We must ensure that everyone has access to a fair and equitable system. The bill before the House will enable the Commonwealth to set up a system for handling the financial and property matters of de facto couples. The federal family courts will deal in the one proceeding with both financial and child matters for separated de facto couples. It will provide greater protection for separating de facto couples and simplify the laws governing them. That is a good thing.
This bill also introduces equality for de factos with regard to their superannuation. And isn’t the superannuation tale a wonderful Labor tale? Think of the sacrifices that Prime Ministers Hawke and Keating had to make to introduce superannuation to the Australian people. Once upon a time it was only a couple of coalminers, a couple of farmers and a few well-off people that had superannuation, whereas now normal working people—people working in bars and the like—have superannuation assets that they are able to talk about and look at online to see how their retirement plans are progressing. That is a wonderful achievement for the Labor Party and those Labor governments.

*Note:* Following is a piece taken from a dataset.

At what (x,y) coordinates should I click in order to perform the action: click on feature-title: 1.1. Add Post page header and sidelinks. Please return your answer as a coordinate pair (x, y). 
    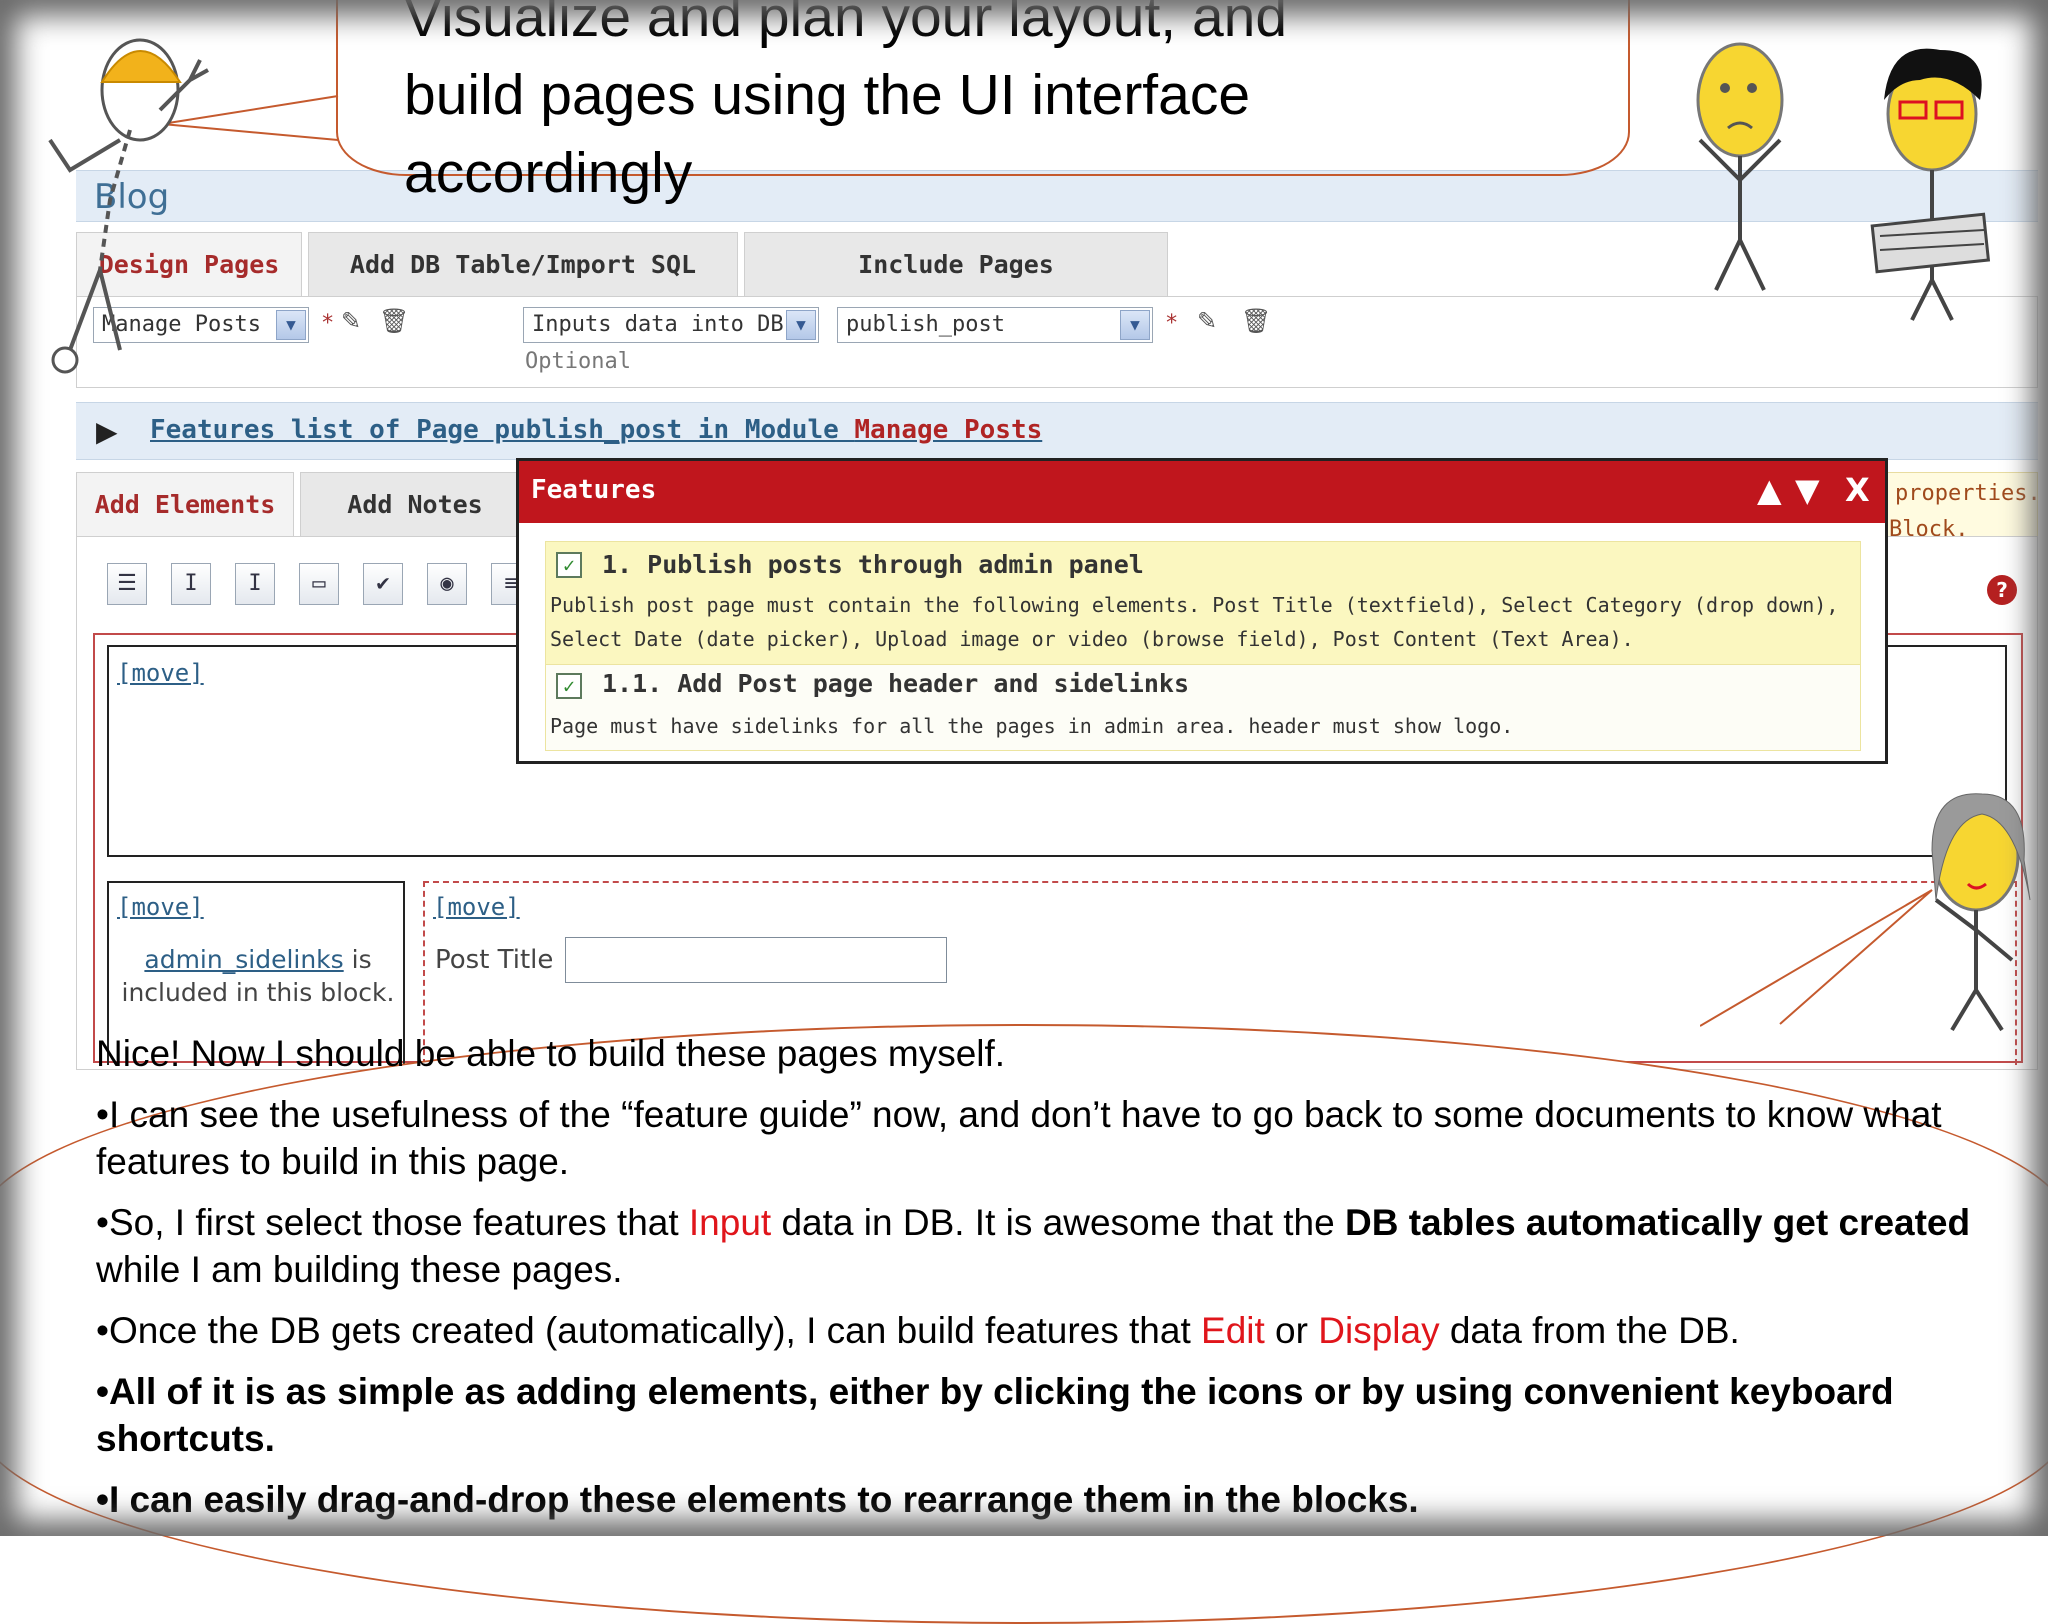
    Looking at the image, I should click on (896, 684).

The legislation before us allows de facto couples to split their superannuation interests in the event that they separate. I note that this has been available to married couples under the Family Law Act since 2002, but not to de facto couples.
These reforms will apply to de facto relationships that have lasted for two years or more or for a shorter time than that if there is a child from the relationship.
This bill does not discriminate on the basis of sexuality. It redefines ‘de facto relationship’ to apply to both opposite-sex and same-sex de facto couples.
I especially welcome the support for the bill from that esteemed body the Law Council of Australia. Law Council President Ross Ray QC—that is Ross Ray, not Robert Ray; he was a different legal authority enforcing a different set of rules!—said:
Any step towards eliminating discrimination brings us closer to meeting our international human rights obligations, makes us a fairer, more just community and ought to be greeted with strong approval.
That is strong praise indeed from the Law Council of Australia.
That other august body the Human Rights and Equal Opportunity Commission have also given their support to the intent of this bill to remove discrimination against same-sex couples and their children. When HREOC says something, it is a good idea to listen. HREOC is a pretty good weathervane as to where the winds of fairness are blowing. To quote the great poet and songwriter Bob Dylan, from his song Subterranean Homesick Blues:
Keep a clean nose
Watch the plain clothes
You don’t need a weather man
To know which way the wind blows
When HREOC is coming out in support of this legislation, it is a very good thing. I too support this bill, because it is right that separating de facto couples should have the same rights as divorcing couples. I commend the bill to the House.